Exercise aim:
Transcribe the records that follow, keeping every word as it stands.

━━━ Entries supplied

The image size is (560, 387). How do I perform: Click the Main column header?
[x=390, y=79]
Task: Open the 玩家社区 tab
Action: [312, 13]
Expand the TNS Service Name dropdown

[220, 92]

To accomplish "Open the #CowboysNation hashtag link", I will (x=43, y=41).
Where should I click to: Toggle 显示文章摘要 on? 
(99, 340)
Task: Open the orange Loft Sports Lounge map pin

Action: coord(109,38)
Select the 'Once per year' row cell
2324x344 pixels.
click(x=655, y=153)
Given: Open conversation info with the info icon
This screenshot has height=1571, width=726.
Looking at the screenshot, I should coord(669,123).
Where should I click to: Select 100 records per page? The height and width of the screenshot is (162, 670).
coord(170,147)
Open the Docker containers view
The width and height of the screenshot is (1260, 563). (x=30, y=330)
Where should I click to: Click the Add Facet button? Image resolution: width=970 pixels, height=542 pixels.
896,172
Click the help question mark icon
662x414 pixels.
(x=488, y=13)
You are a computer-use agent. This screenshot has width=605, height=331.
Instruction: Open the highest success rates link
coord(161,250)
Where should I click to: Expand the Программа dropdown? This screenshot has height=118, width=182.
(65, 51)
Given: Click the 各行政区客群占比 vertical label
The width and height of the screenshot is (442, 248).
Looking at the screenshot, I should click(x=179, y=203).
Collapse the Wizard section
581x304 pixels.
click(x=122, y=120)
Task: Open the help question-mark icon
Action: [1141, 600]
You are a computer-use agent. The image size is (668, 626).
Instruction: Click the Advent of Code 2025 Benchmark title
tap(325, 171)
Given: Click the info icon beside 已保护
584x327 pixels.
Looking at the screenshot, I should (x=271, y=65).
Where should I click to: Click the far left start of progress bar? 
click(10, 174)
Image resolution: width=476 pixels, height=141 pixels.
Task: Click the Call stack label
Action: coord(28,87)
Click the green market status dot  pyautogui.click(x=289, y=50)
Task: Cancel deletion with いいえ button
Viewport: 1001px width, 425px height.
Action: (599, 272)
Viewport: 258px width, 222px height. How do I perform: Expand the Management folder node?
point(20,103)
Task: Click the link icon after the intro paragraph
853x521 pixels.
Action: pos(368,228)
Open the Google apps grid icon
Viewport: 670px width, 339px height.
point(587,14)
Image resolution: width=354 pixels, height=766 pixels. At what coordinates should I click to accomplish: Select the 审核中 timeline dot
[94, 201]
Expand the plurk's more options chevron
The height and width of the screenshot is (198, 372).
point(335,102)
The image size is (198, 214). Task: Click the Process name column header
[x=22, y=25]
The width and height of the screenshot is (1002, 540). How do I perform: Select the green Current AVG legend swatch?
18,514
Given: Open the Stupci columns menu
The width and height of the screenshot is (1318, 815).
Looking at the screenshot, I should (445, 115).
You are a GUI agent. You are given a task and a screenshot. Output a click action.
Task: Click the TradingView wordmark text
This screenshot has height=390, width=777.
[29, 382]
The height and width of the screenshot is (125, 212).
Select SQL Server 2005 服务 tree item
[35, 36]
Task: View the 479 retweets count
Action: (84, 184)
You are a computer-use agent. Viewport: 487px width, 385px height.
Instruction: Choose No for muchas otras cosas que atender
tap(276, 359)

━━━━━━

Reply to the exercise:
The image size is (560, 387). How do I perform: Click the Main column header?
[x=390, y=79]
Task: Open the 玩家社区 tab
Action: [312, 13]
Expand the TNS Service Name dropdown

[220, 92]

To accomplish "Open the #CowboysNation hashtag link", I will (x=43, y=41).
Where should I click to: Toggle 显示文章摘要 on? 
(99, 340)
Task: Open the orange Loft Sports Lounge map pin

Action: coord(109,38)
Select the 'Once per year' row cell
2324x344 pixels.
click(x=655, y=153)
Given: Open conversation info with the info icon
This screenshot has height=1571, width=726.
Looking at the screenshot, I should coord(669,123).
Where should I click to: Select 100 records per page? The height and width of the screenshot is (162, 670).
coord(170,147)
Open the Docker containers view
The width and height of the screenshot is (1260, 563). (x=30, y=330)
Where should I click to: Click the Add Facet button? Image resolution: width=970 pixels, height=542 pixels.
896,172
Click the help question mark icon
662x414 pixels.
(x=488, y=13)
You are a computer-use agent. This screenshot has width=605, height=331.
Instruction: Open the highest success rates link
coord(161,250)
Where should I click to: Expand the Программа dropdown? This screenshot has height=118, width=182.
(65, 51)
Given: Click the 各行政区客群占比 vertical label
The width and height of the screenshot is (442, 248).
Looking at the screenshot, I should click(x=179, y=203).
Collapse the Wizard section
581x304 pixels.
click(x=122, y=120)
Task: Open the help question-mark icon
Action: [1141, 600]
You are a computer-use agent. The image size is (668, 626).
Instruction: Click the Advent of Code 2025 Benchmark title
tap(325, 171)
Given: Click the info icon beside 已保护
584x327 pixels.
Looking at the screenshot, I should (x=271, y=65).
Where should I click to: Click the far left start of progress bar? 
click(10, 174)
Image resolution: width=476 pixels, height=141 pixels.
Task: Click the Call stack label
Action: coord(28,87)
Click the green market status dot  pyautogui.click(x=289, y=50)
Task: Cancel deletion with いいえ button
Viewport: 1001px width, 425px height.
Action: (599, 272)
Viewport: 258px width, 222px height. How do I perform: Expand the Management folder node?
point(20,103)
Task: Click the link icon after the intro paragraph
853x521 pixels.
Action: pos(368,228)
Open the Google apps grid icon
Viewport: 670px width, 339px height.
point(587,14)
Image resolution: width=354 pixels, height=766 pixels. At what coordinates should I click to accomplish: Select the 审核中 timeline dot
[94, 201]
Expand the plurk's more options chevron
The height and width of the screenshot is (198, 372).
point(335,102)
The image size is (198, 214). Task: Click the Process name column header
[x=22, y=25]
The width and height of the screenshot is (1002, 540). How do I perform: Select the green Current AVG legend swatch?
18,514
Given: Open the Stupci columns menu
The width and height of the screenshot is (1318, 815).
Looking at the screenshot, I should (445, 115).
You are a GUI agent. You are given a task and a screenshot. Output a click action.
Task: Click the TradingView wordmark text
This screenshot has height=390, width=777.
[29, 382]
The height and width of the screenshot is (125, 212).
Select SQL Server 2005 服务 tree item
[35, 36]
Task: View the 479 retweets count
Action: (84, 184)
You are a computer-use agent. Viewport: 487px width, 385px height.
Instruction: Choose No for muchas otras cosas que atender
tap(276, 359)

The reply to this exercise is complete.